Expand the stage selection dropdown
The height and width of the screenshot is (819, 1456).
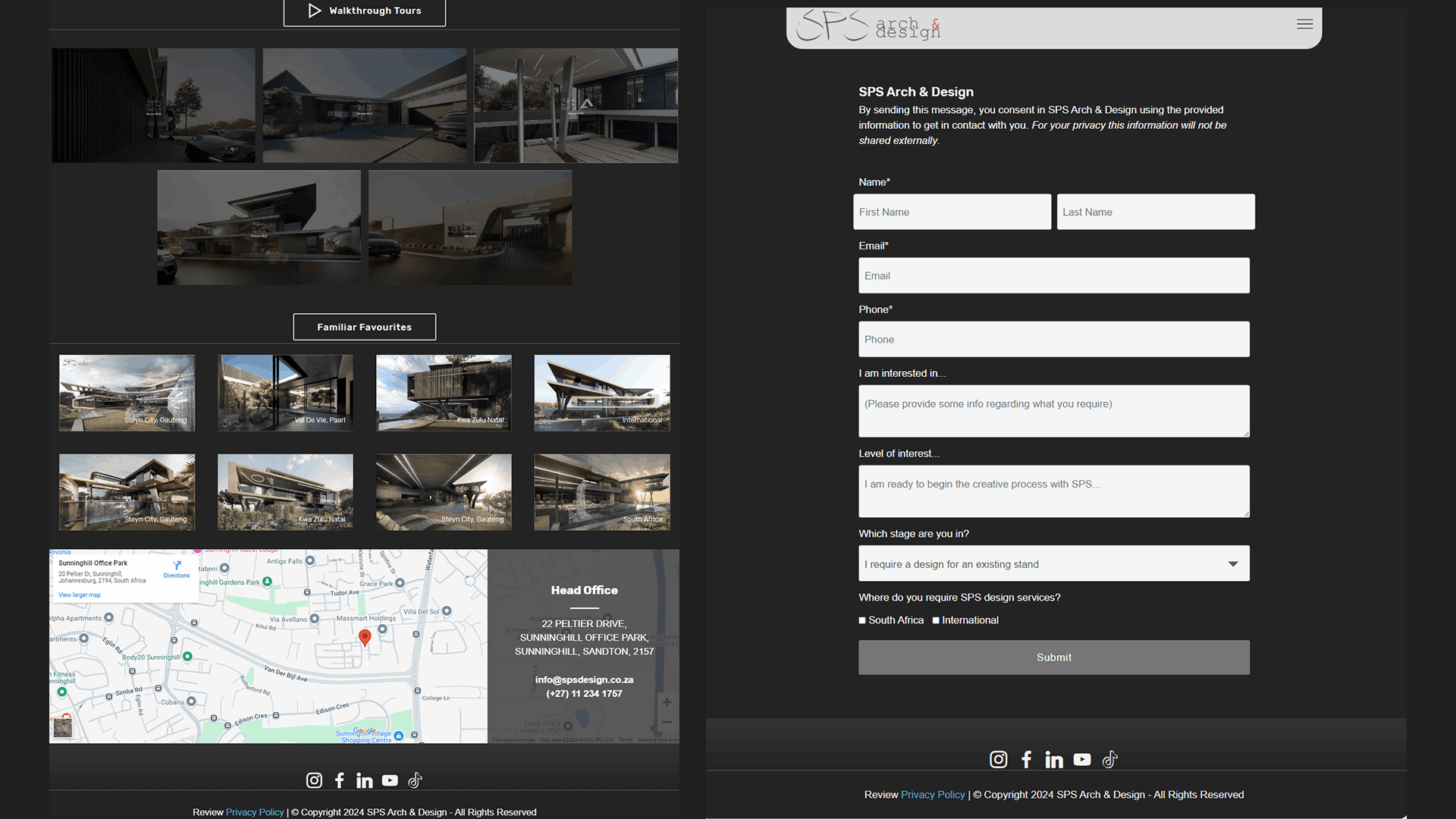pyautogui.click(x=1053, y=563)
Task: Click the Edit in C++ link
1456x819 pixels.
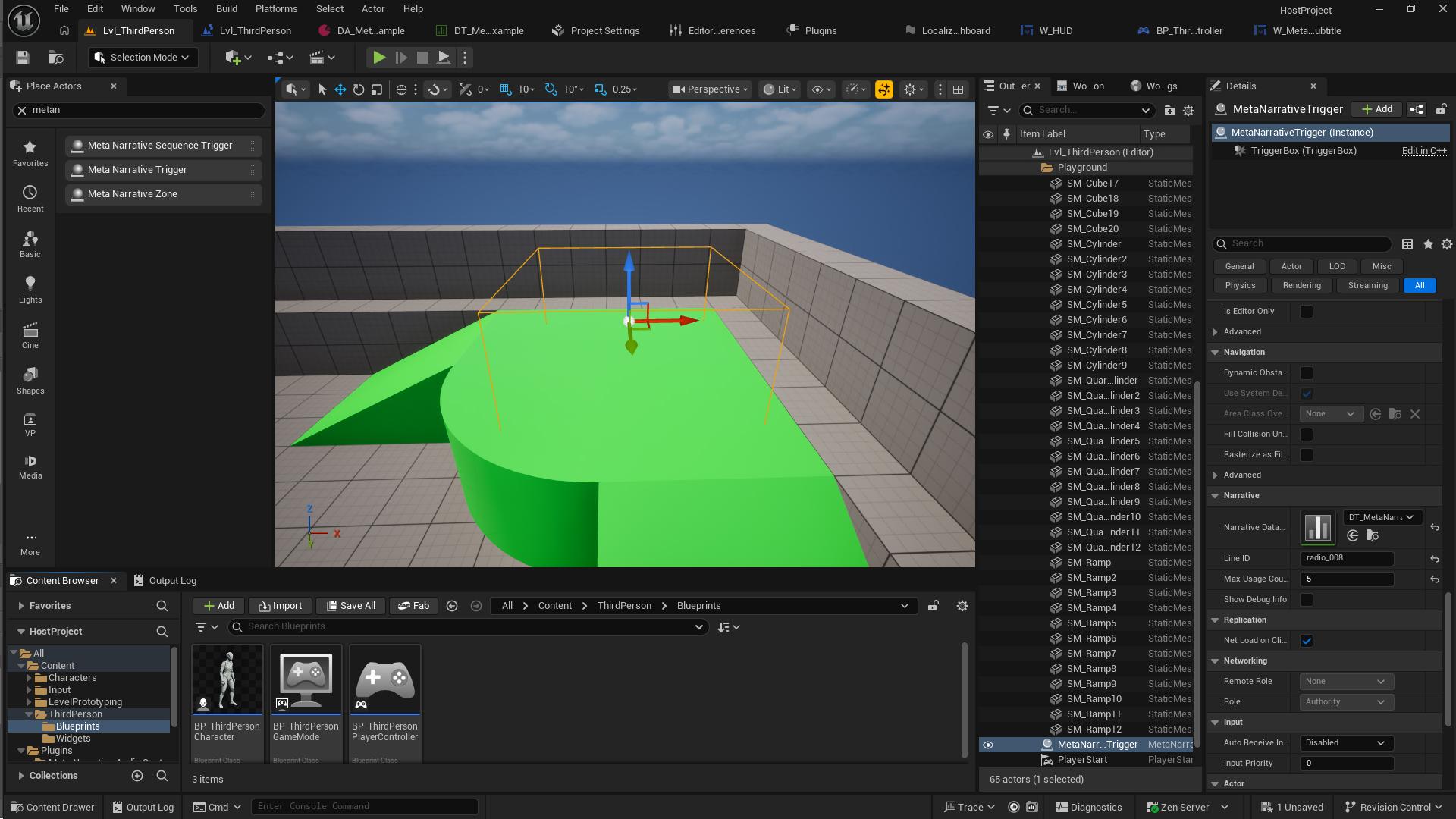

▬▬▬

- **Instructions to follow**: Starting with the line that contains "The height and", copy every line word for word through the end of the listing above, but leave out the pictures.

- **Your solution**:
The height and width of the screenshot is (819, 1456).
pyautogui.click(x=1053, y=563)
Task: Click the Edit in C++ link
1456x819 pixels.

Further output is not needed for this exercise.